■ **Tugas**: Ganti "Speaker Embedding" dengan "Voice Settings" pada baris-baris mulai dari baris yang memuat "The height and width of the screenshot is (483, 917)." hingga baris yang memuat "pyautogui.click(x=193, y=51)". Tuliskan kembali hanya baris-baris tersebut tanpa perubahan lain.

■ **Data latihan**:

──────────

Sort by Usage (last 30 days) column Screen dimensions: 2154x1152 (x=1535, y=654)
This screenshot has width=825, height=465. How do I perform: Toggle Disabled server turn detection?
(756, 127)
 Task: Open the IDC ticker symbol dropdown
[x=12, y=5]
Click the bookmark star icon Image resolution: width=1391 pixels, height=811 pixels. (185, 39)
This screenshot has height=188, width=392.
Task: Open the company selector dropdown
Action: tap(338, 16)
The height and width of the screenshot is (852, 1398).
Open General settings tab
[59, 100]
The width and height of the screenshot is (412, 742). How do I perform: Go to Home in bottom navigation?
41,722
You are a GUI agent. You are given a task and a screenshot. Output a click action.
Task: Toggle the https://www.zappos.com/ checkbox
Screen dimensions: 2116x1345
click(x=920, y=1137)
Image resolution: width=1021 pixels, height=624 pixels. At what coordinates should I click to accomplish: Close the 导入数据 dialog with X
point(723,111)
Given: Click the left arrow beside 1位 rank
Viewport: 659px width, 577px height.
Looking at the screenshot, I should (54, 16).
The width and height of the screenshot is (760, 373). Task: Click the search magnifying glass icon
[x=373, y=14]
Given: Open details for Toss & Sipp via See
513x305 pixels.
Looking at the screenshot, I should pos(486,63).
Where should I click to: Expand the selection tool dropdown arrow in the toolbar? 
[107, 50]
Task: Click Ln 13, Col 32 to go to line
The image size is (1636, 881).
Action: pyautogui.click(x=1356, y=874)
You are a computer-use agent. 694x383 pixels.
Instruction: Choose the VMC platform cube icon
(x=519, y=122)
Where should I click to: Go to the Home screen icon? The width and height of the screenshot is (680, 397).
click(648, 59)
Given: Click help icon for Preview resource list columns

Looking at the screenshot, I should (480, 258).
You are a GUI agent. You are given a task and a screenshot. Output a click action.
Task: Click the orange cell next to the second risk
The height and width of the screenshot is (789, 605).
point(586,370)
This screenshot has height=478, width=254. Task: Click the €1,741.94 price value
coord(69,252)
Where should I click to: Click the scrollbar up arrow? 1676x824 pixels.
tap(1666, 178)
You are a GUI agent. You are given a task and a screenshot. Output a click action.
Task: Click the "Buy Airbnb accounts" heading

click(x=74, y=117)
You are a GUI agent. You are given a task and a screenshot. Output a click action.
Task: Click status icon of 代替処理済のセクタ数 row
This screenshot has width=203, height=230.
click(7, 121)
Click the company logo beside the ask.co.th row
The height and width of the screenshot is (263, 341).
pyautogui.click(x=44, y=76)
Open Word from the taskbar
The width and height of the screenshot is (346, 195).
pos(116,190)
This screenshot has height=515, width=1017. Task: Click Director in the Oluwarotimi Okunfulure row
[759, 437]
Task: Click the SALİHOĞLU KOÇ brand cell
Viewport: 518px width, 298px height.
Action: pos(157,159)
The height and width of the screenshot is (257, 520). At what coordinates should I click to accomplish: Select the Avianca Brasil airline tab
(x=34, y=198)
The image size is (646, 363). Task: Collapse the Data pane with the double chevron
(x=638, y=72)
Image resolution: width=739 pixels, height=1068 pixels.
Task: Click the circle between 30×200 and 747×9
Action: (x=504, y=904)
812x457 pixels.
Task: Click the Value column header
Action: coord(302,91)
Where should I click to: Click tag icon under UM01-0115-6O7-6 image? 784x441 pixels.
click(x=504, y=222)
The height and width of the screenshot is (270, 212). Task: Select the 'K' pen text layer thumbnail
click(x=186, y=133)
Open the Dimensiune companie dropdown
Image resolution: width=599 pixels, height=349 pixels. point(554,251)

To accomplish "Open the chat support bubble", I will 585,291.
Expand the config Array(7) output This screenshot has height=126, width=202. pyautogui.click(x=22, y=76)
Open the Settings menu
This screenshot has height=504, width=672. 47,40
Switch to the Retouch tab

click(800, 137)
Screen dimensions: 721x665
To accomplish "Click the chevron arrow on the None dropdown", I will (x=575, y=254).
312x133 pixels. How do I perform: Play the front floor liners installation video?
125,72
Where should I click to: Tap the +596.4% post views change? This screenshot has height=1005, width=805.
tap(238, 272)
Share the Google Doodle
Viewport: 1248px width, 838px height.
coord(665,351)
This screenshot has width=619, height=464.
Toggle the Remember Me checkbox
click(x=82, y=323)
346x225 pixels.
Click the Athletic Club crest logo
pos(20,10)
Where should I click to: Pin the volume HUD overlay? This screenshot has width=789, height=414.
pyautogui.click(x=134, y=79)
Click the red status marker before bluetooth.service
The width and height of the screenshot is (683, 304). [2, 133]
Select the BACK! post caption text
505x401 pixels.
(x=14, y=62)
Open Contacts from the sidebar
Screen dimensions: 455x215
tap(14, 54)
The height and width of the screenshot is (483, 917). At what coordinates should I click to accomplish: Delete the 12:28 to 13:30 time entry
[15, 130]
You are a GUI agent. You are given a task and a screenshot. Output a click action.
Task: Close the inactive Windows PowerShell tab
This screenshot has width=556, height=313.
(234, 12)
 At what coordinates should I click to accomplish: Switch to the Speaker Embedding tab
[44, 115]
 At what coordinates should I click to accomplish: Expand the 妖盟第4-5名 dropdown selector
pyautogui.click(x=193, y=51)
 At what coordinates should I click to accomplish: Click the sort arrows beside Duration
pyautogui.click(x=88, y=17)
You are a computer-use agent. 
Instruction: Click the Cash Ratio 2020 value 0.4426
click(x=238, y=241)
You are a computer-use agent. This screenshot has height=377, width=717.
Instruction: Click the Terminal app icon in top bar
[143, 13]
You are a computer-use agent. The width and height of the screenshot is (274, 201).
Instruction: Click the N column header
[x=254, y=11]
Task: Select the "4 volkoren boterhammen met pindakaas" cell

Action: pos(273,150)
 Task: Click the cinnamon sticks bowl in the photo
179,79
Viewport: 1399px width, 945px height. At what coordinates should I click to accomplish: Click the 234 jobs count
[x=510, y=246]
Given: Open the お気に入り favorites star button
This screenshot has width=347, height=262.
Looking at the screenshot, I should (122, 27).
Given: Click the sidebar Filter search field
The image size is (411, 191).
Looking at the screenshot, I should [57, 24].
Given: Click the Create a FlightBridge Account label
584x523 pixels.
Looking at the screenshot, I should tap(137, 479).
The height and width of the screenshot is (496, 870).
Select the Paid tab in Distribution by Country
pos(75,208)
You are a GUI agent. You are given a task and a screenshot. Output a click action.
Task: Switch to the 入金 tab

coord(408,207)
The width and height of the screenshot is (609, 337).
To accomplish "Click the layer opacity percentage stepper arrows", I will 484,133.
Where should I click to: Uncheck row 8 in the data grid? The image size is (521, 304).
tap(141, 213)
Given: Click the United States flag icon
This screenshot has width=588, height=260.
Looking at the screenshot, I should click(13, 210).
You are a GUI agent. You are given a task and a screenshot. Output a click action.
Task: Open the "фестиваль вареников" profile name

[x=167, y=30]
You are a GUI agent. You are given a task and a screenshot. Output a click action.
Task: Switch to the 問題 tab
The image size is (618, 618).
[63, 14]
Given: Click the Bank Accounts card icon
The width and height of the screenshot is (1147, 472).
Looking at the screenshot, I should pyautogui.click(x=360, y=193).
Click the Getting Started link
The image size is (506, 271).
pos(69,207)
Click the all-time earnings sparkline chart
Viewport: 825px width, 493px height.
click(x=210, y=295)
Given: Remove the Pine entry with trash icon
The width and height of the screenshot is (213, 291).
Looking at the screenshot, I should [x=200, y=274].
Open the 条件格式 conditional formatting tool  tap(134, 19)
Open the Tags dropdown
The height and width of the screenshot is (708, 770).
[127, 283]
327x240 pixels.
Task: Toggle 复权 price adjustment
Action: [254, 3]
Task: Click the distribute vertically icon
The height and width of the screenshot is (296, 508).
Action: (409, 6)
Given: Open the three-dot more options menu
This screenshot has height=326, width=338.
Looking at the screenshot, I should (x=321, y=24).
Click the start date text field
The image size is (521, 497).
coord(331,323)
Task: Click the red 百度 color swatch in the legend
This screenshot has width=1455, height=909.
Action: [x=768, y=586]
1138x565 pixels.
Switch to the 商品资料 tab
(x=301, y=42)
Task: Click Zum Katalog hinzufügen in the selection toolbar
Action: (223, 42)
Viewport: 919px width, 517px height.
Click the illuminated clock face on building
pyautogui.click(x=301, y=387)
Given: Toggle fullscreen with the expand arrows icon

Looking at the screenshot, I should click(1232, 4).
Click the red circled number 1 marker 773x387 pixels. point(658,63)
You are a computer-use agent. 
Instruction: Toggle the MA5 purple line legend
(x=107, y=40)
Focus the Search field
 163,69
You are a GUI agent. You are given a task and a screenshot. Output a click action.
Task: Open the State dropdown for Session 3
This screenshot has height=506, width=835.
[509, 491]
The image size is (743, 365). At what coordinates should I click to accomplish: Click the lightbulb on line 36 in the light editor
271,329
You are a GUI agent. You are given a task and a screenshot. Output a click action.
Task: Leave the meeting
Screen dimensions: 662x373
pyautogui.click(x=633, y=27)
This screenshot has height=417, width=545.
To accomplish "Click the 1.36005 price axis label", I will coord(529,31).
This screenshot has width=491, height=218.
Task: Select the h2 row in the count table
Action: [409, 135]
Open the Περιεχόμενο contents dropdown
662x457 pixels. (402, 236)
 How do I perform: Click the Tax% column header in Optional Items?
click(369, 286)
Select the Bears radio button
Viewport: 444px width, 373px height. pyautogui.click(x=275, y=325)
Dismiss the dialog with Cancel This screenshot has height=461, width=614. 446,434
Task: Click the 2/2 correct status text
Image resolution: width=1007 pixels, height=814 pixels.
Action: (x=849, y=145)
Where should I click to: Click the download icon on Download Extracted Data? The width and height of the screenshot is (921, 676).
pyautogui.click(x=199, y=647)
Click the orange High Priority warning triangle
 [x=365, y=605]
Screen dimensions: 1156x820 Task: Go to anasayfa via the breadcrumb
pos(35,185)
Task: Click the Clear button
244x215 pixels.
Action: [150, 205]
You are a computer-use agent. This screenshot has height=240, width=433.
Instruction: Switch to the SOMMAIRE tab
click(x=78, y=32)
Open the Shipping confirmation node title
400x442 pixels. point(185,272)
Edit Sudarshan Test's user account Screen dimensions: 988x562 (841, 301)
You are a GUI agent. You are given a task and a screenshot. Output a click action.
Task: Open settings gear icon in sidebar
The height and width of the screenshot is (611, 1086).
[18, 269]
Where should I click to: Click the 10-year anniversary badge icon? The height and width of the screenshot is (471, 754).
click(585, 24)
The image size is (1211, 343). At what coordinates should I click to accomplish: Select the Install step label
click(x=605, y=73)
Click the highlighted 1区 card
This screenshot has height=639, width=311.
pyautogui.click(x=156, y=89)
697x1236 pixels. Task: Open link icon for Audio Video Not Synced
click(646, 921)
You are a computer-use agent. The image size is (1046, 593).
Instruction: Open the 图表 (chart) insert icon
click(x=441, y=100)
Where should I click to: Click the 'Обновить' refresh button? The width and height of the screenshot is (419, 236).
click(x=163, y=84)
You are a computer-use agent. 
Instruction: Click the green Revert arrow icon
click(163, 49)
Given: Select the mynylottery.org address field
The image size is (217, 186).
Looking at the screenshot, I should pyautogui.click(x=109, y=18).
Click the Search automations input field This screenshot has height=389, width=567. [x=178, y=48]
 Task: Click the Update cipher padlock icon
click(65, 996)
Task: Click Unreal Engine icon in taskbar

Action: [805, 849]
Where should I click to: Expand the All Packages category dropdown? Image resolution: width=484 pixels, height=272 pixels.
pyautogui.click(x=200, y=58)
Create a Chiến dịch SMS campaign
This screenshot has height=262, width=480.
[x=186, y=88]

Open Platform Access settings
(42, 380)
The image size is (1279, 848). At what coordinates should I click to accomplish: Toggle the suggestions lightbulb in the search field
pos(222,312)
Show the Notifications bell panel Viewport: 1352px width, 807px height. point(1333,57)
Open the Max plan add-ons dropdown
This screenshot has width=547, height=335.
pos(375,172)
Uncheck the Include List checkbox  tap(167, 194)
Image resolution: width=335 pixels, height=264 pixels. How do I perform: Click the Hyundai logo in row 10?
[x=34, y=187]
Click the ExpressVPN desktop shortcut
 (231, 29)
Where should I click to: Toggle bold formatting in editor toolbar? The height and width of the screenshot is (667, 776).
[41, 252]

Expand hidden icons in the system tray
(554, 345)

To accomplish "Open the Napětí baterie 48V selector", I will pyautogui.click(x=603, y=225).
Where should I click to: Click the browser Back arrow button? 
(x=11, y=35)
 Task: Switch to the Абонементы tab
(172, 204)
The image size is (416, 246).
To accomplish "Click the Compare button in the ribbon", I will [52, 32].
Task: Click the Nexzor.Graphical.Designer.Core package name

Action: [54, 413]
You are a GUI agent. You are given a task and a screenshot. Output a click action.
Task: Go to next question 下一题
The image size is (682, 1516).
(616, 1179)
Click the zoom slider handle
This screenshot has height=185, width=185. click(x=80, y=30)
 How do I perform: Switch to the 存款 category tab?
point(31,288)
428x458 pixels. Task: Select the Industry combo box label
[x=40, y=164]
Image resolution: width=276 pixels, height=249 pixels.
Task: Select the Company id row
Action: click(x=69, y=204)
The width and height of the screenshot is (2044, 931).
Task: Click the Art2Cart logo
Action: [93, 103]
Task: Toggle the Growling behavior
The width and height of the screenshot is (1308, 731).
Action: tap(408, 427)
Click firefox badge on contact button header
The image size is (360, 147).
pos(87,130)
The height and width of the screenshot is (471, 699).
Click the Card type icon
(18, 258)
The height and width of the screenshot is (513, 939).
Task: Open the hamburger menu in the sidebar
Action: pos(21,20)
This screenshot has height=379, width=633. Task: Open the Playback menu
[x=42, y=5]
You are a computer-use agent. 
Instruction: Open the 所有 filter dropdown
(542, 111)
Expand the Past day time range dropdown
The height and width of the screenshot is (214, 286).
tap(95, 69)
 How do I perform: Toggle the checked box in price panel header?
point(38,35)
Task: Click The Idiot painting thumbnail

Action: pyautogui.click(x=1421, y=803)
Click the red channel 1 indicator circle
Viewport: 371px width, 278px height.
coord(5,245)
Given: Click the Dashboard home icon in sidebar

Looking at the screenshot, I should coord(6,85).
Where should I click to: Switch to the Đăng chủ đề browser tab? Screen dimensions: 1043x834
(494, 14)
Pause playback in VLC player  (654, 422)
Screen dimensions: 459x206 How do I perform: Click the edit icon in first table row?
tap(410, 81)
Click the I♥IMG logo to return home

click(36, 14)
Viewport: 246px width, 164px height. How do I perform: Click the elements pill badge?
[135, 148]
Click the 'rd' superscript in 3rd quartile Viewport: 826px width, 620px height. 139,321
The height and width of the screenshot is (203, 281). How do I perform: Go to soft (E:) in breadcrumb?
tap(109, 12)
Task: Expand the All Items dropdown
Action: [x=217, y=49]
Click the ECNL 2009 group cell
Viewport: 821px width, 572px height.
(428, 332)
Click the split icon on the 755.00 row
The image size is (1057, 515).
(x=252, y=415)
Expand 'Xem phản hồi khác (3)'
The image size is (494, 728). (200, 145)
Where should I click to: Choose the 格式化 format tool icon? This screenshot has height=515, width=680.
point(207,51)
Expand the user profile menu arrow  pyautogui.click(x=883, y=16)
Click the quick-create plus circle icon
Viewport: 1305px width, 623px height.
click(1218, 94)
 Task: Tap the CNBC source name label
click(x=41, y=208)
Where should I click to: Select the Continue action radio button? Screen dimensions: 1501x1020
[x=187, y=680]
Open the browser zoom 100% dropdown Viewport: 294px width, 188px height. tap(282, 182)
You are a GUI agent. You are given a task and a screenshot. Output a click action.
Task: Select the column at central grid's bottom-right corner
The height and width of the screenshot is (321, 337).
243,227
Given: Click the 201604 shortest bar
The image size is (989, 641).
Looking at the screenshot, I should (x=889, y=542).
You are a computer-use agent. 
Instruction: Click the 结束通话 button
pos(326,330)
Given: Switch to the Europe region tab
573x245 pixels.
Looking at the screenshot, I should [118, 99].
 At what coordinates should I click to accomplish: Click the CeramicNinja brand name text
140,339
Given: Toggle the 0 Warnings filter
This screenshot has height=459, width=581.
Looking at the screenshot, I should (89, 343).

──────────

■ **Jawaban**:
The height and width of the screenshot is (483, 917). At what coordinates should I click to accomplish: Delete the 12:28 to 13:30 time entry
[15, 130]
You are a GUI agent. You are given a task and a screenshot. Output a click action.
Task: Close the inactive Windows PowerShell tab
This screenshot has width=556, height=313.
(234, 12)
 At what coordinates should I click to accomplish: Switch to the Voice Settings tab
[44, 115]
 At what coordinates should I click to accomplish: Expand the 妖盟第4-5名 dropdown selector
pyautogui.click(x=193, y=51)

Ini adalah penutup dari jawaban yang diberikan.